Music Reviews
I Love You

I Love You

Bell Ord Forrest

Joyful Noise

It was weird, man, I was looking at the back cover of this album – a blurry, garishly-colored onstage shot of the I Love You duo of Justin Randel and Charlie Mylie kneeling down in front of an array of archaic electronics, drenched in sweat, with one guy looking back at the camera with a Charles Manson-style smile – and I thought to myself, I know what I’d really “like” this album to sound like, but how unlikely would that be? I was gloriously wrong. I Love You was just what I needed to hear right now. I don’t know a thing about them, but they sound like spiritual peers of Suicide, Quintron, Telephathik Friend, Casiotone For The Painfully Alone, and Gang Gang Dance. They craft haphazard, spiraling towers of primitive electronic groove noise and dayglo-gothic mantras.

These are simple songs, but goddamn they’re fucking good. “The Colloquialism Is Simply ‘Gas’” has a tight-ass mod groove filtered through a prism of broken synths and effects pedals, dreamy choirboy harmonies float in and out of strident soulboy sloganeering draped in echo.
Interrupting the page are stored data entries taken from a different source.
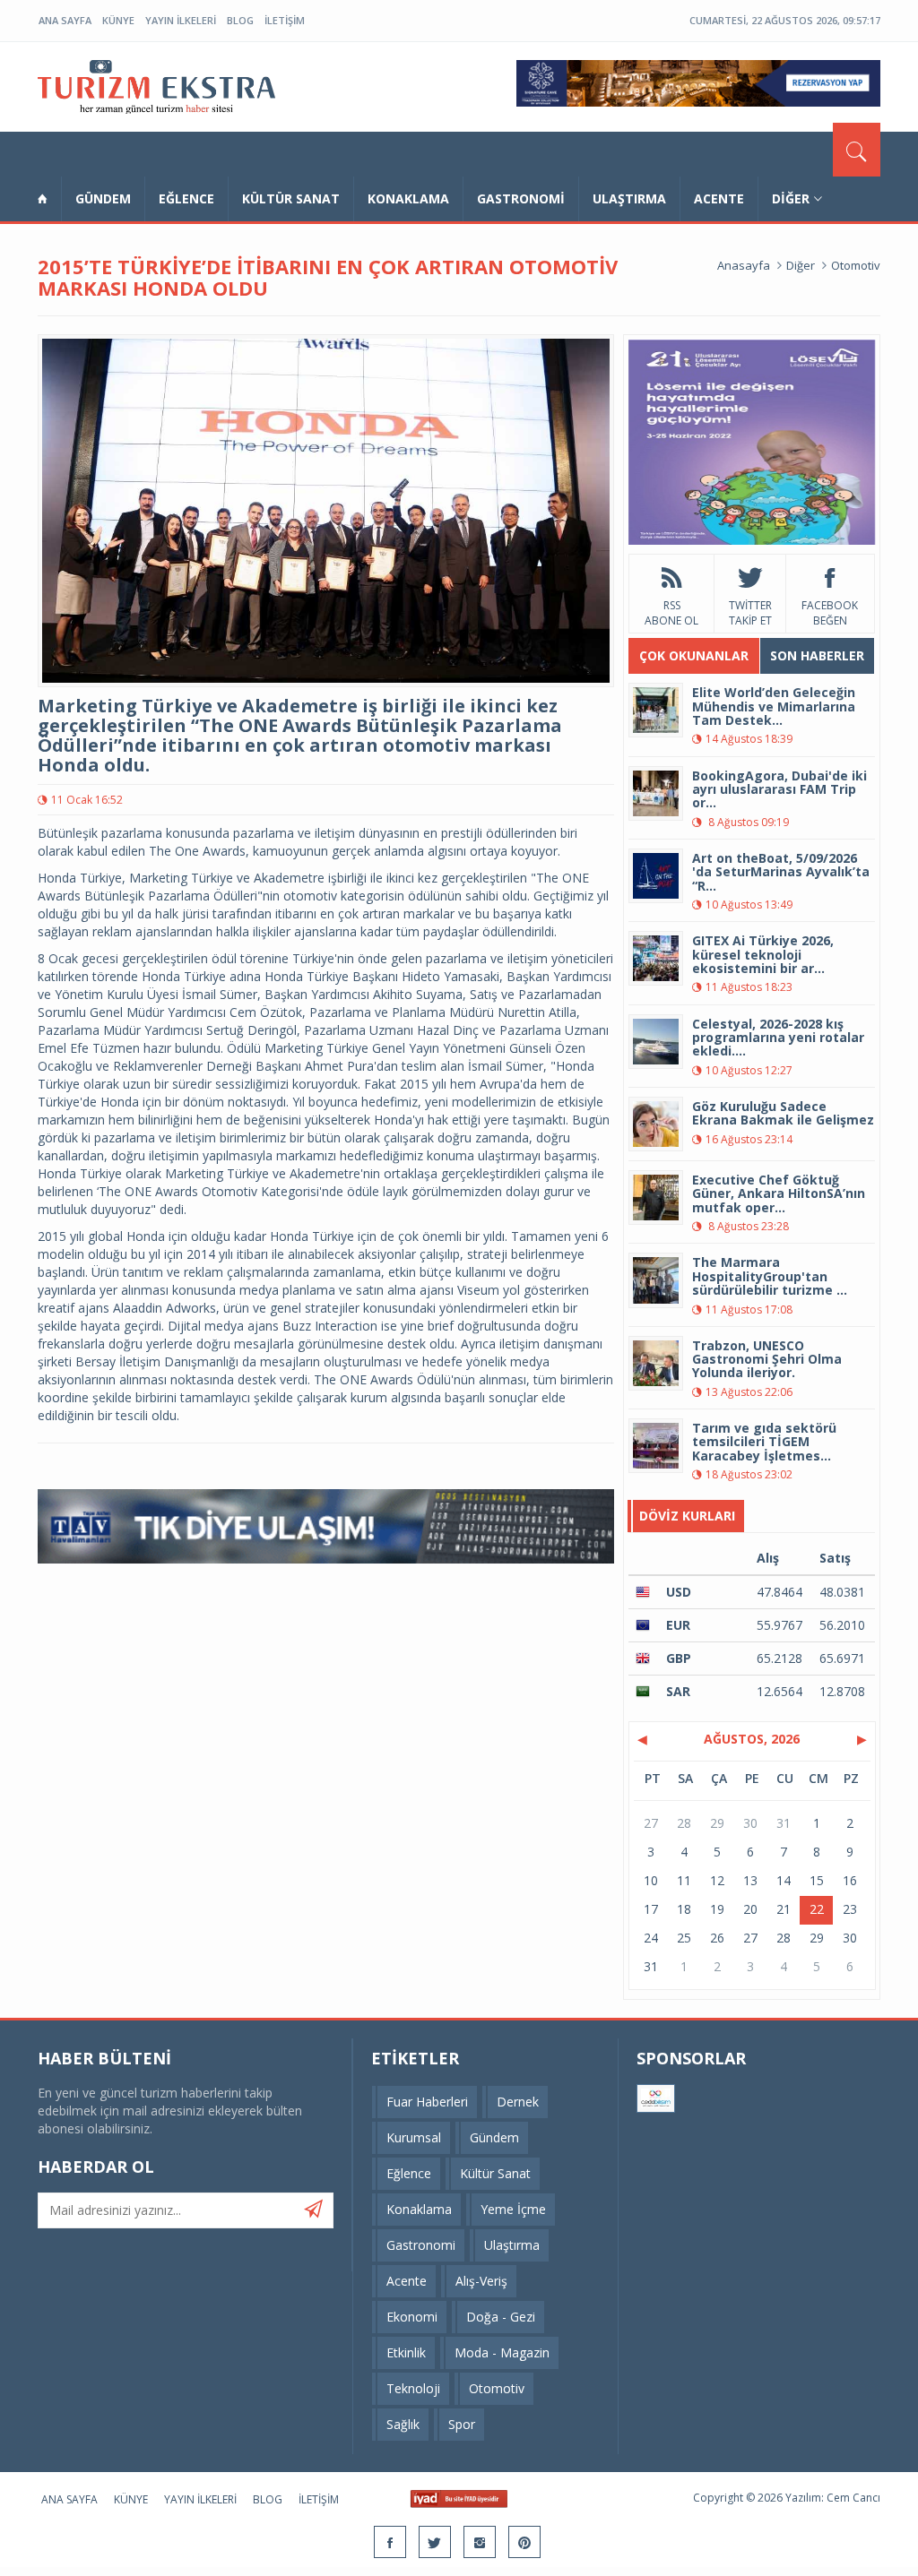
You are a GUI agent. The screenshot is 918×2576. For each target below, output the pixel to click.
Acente (719, 198)
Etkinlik (406, 2352)
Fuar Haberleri (427, 2101)
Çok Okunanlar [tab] (694, 655)
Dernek (518, 2101)
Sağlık (403, 2424)
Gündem (103, 198)
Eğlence (186, 198)
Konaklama (408, 198)
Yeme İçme (513, 2209)
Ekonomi (411, 2316)
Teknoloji (413, 2388)
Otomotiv (855, 265)
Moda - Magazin (502, 2352)
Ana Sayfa (65, 20)
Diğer (791, 198)
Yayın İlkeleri (180, 20)
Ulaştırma (629, 198)
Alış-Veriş (481, 2280)
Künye (118, 20)
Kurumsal (413, 2137)
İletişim (284, 20)
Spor (461, 2424)
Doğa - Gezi (500, 2316)
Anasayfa (743, 265)
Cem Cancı (853, 2497)
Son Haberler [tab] (817, 655)
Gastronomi (521, 198)
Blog (240, 20)
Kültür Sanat (291, 198)
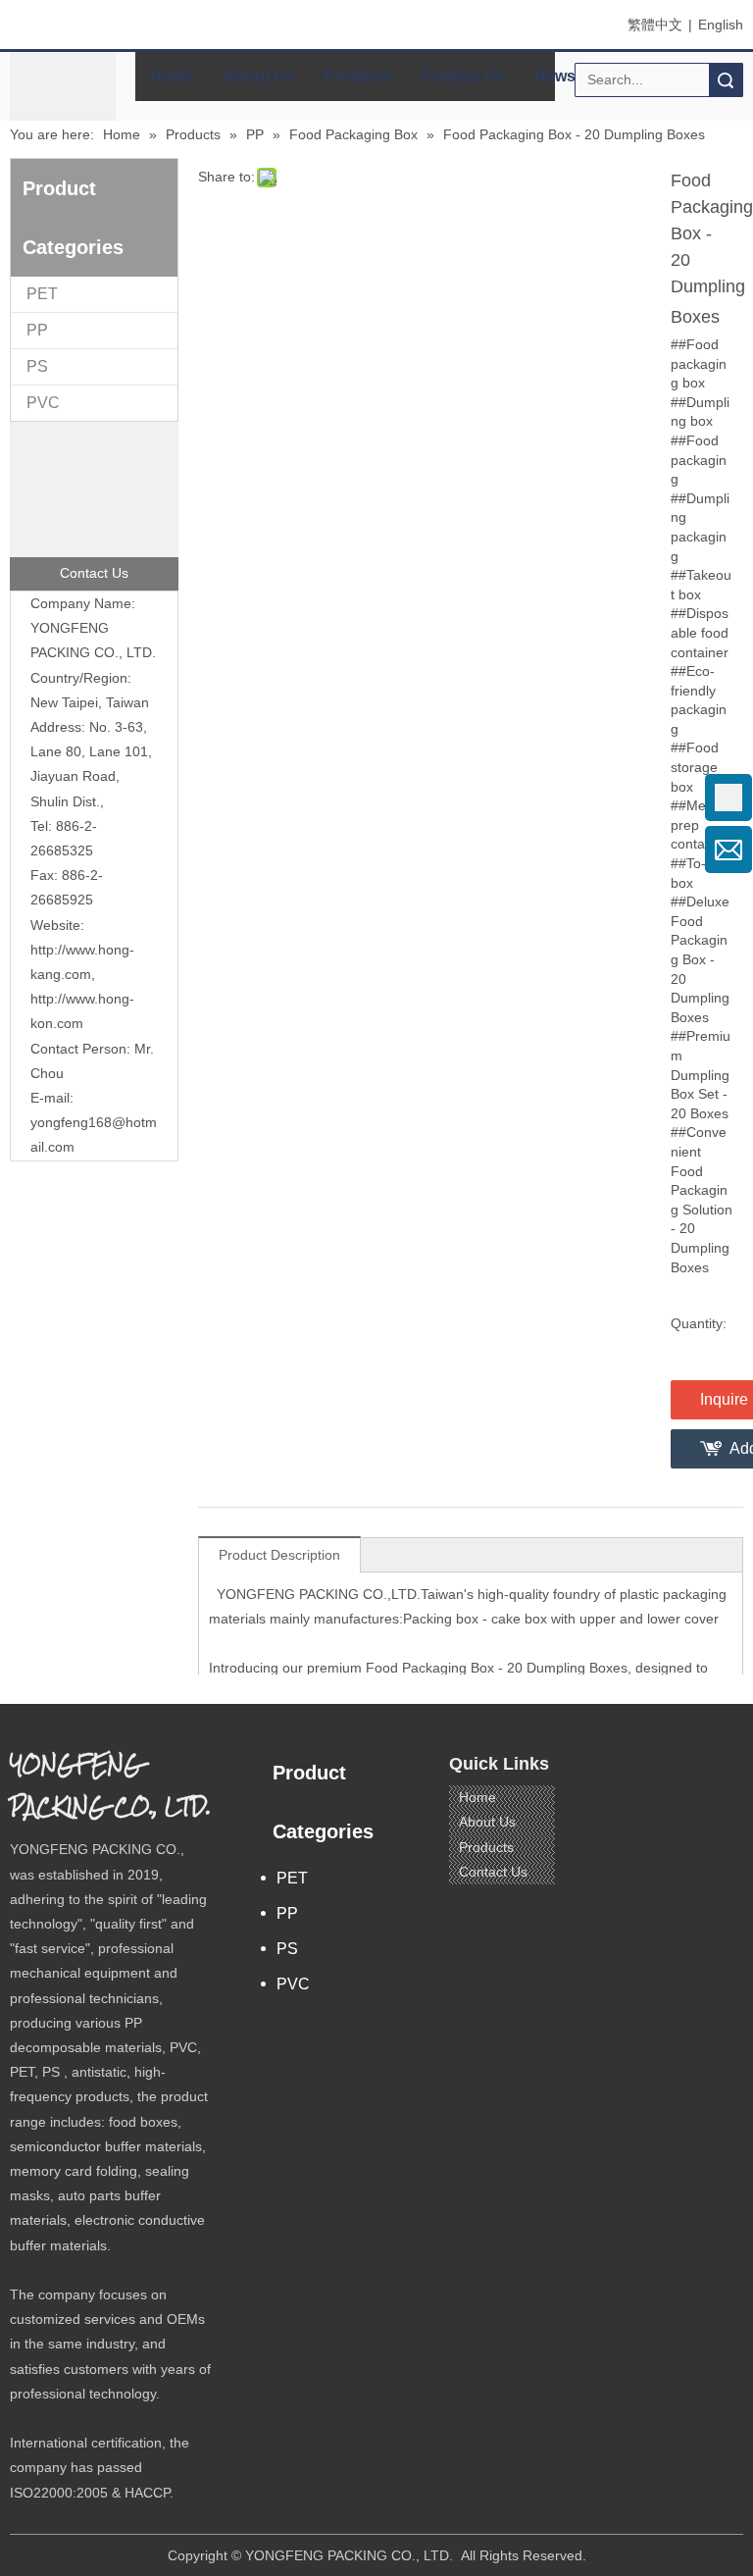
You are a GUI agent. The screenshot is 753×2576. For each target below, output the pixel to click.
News (555, 76)
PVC (43, 402)
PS (37, 366)
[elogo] (63, 106)
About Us (259, 76)
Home (172, 76)
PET (42, 293)
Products (358, 76)
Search (725, 80)
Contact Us (463, 76)
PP (37, 330)
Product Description (279, 1555)
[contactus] (94, 506)
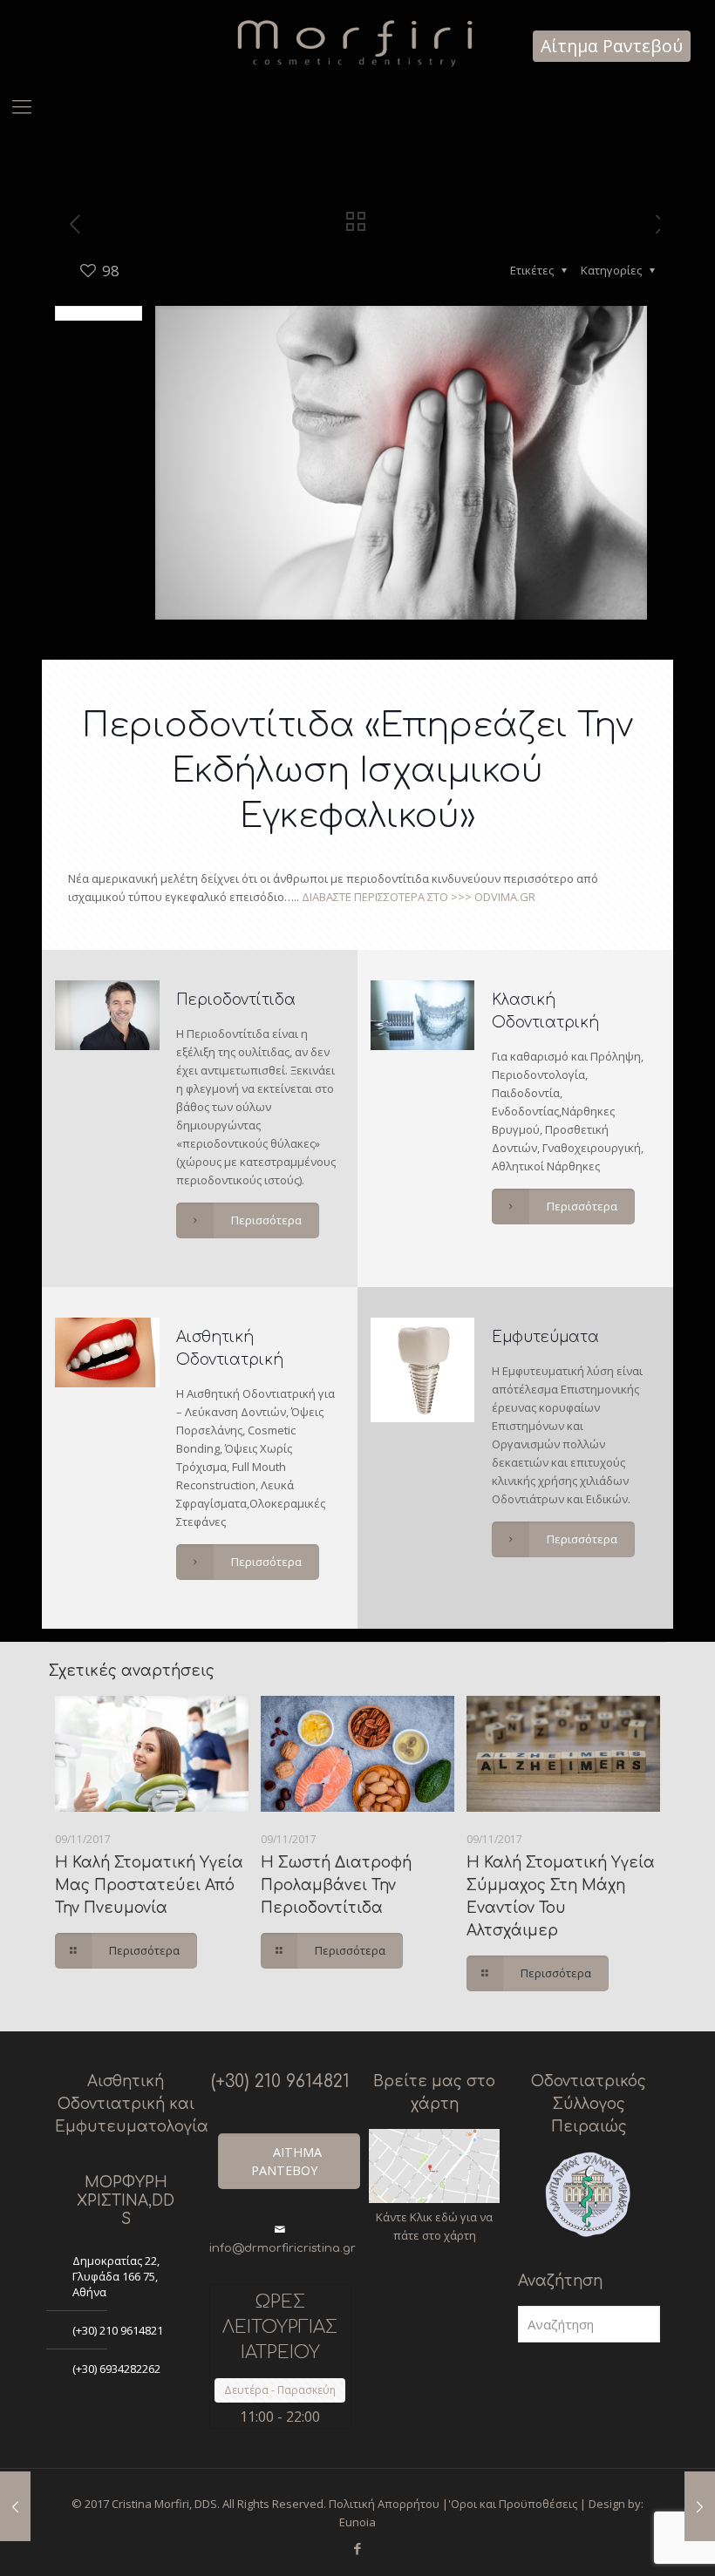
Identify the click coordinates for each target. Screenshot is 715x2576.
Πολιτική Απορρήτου (384, 2504)
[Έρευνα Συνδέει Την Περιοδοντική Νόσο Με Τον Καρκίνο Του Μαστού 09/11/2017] (15, 2506)
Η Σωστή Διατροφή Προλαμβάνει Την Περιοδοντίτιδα (336, 1885)
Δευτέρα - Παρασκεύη (280, 2390)
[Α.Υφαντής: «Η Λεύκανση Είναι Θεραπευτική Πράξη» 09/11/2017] (699, 2506)
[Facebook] (357, 2548)
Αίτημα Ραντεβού (612, 46)
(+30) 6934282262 (116, 2368)
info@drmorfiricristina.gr (282, 2248)
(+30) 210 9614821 (117, 2330)
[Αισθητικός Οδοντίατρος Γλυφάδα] (357, 40)
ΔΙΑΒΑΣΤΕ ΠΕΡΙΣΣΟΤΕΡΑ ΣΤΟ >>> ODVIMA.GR (418, 897)
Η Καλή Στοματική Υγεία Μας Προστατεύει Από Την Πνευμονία (149, 1885)
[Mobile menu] (22, 105)
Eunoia (357, 2522)
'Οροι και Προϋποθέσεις (512, 2504)
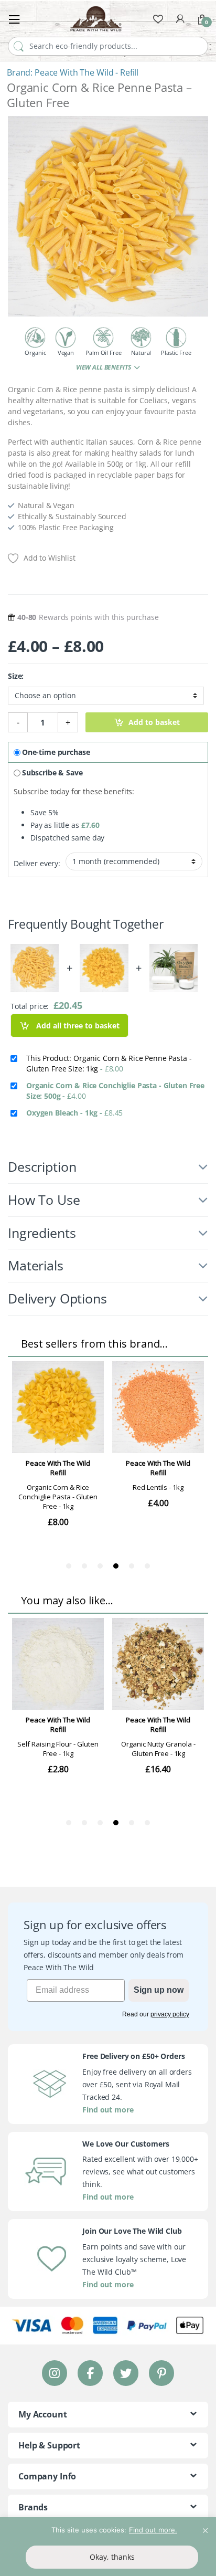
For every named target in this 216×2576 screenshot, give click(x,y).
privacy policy (169, 2014)
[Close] (205, 2526)
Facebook (90, 2372)
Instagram (54, 2372)
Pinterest (162, 2372)
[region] (108, 2546)
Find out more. (153, 2530)
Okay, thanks (112, 2557)
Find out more (107, 2110)
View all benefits (104, 367)
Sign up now (158, 1989)
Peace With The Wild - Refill (86, 72)
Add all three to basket (77, 1026)
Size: (16, 676)
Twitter (125, 2372)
And then they follow that up – no pause whatsoever – with the death rock disco of “This Is The Best Birthday Ever.” Wire-esque guitar stabs, hand claps, and pained moans elbow for space in a ridiculously funky bass-and-drum soup. Two for two! Then it’s two sort of early Martin-Rev-meets-Kraftwerk calculator Hummel Figurine freakout dance parties leading up to the eight-minute monster that is “Making Snow Angles In Angel Dust,” a glorious collage of everything that was great about eighties British postpunk; this pil styled drone-und-purge is like the lost track of Metal Box, down to the vocalist channeling Johnny Lydon’s acerbic moans and exclamation points under a beyond-repetitive dance groove – just a hint of Happy Mondays, more than a hint of “Albatross.” It ends too soon. There are three songs after that, and every single one is fucking crackerjack (like the eight-bit musicbox and Bad Seeds screamy freakout at the end of “Pillow Talk”). You’ve heard this kind of thing before, but geez, it still sounds good.